Special needs yield exceptional children
We all love our children more than life itself. We would do anything for them. That is one of the most difficult things about having a child with special needs — there are things that you cannot solve or help with. For most families with special needs kids, that is reality on a daily basis.
My son was diagnosed with type 1 diabetes at age three, just two weeks before Christmas. It was difficult to hear the news and comprehend the ramifications of this serious, life-threatening condition. It took time to fully internalize the impact. The first few days in the hospital were traumatic, filled with blood drawn, constant finger pricks, and shots. My son was terrorized. As I lay in the hospital bed with my son at night, I was unraveling the hand he had been dealt. His young age spared him some of the emotional work but it was passed on in full to his mother and me. There is a constant, ongoing awareness and responsibility that goes along with any special needs child that only parents in the same or a similar situation can possibly understand. Many of those concerns are lifelong. However, it is not all bad.
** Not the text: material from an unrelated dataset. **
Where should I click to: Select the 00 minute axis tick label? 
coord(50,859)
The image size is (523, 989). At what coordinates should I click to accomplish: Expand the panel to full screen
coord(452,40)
Almost from the beginning, even before we arrived at the hospital, I had a heart-gripped determination to turn a negative into a strength forged with the power of being a father. While the reality of diabetes does not leave us, we have worked as a family to move beyond the condition and realize and capitalize on my son’s gifts. They are many.
Since our son’ s diagnosis, my wife and I have encouraged play, imagination, and realizations of strength. Whether he is watching Superman on TV or eating his chicken to build his muscles and become stronger than he thought possible, at every turn we encourage accomplishment and the power to overcome. In our minds, intimate understanding of his ability to achieve may be the very thing that saves his life one day.
This journey of empowerment began on just the third day in the hospital, with my son’s first challenge being needles and shots, given every few hours. While I tried to imagine the challenges of facing those fears from the vantage point of being three years old, it was he who had to deal with them. Together that night, we crafted a game of giving each other big, fake, painful shots by pinching up skin and using our fingers as needles. It was a painful game that hurt much more than the real thing. When the nurse came in the room later with another round of shots, my son composed himself and took the shot without complaint. He looked to me as only a son can, as his father and his guide, and he overcame his fear and learned to accept and deal with the pain on his own terms. There are moments in life when proud is not a big enough word.
The one person who has helped us more than anyone has been our son. His attitude. His demeanor. His acceptance. His intelligence. They have all come to bear. We always strive to make life easier for him, when in truth, he has made it easy for us.
Our son is about to enter the second grade. He has a talent for music, which he gets honestly through me from my father. He has a wonderful voice, which he gets from his mother. He has a knack for building and visualization, and is reading on at least a third- or fourth- grade level. Together we are reading The Hobbit, taking turns reading pages. He enjoys playing sports with his friends and just playing in general. He is also a natural at video games and loves his iPad. In short, he is a normal kid with a lot of plusses.
Special needs come in many forms for kids. They can be mental or physical — sometimes life threatening. But they all have something in common — children and parents.
My wife and I have a different perspective and even a reverence for life that we share with countless moms and dads facing similar situations with their kids. We understand what many people take for granted. We are grateful for our son’s life, and that his condition can be managed. Many families are not as lucky as we have been. With a wonderful son and an equally wonderful daughter, we count our blessings every day. I have a routine at bedtime that I go through with my children. I ask them what they did that day and then ask them to name their favorite thing they did. As they recall that favorite thing, they are reliving the best part of their day. Knowing to count one’s blessings is a life gift.
Now seven years old, when it comes to hardship and overcoming life-challenging obstacles, our son has taught us more than we have taught him. Every day, he takes eight to10 finger pricks and four to six shots with grace. He stands before his peers, who often look at him in awe as, without wincing, he holds out a finger to check his blood or an arm for a shot. When he feels the social pressures of being different because he must consider his foods, patiently waits for his insulin before he starts eating, or goes “low” while playing a basketball game, he passes it off with a grace and composure that most of us have to imagine possessing.
The biggest difference in special needs children is beneath the surface, where a very young person deals with issues most adults do not have to endure, and navigates his or her circumstance though the fears and expectations of a child. They are normal children in almost all ways except how they are seen by others. While they are unable to do some things other kids can do without a care, in other ways they have achieved strengths not attained by others, even as adults.
When you meet parents with children who have special needs, know that they go through events, carry responsibilities, and manage worries that most parents cannot imagine, and almost always without ever having a break. They are models of vigilance, perseverance, and love not because they have to be, because they choose to be. They are some of the strongest people you will ever meet because of their children, who are the strongest of all.
I am most grateful for words my father left me with shortly after my son was diagnosed. “It is manageable.”
Every child has challenges, and some are greater than others. Every child shines. My wife and I have the lives of our two amazing children, and there is no blessing richer or any way we could be more thankful.
Bryan Carter is an author, business owner, father, and husband. He lives in Ridgeland, Mississippi with his wife Shelley and two beloved children, Jack and Emma.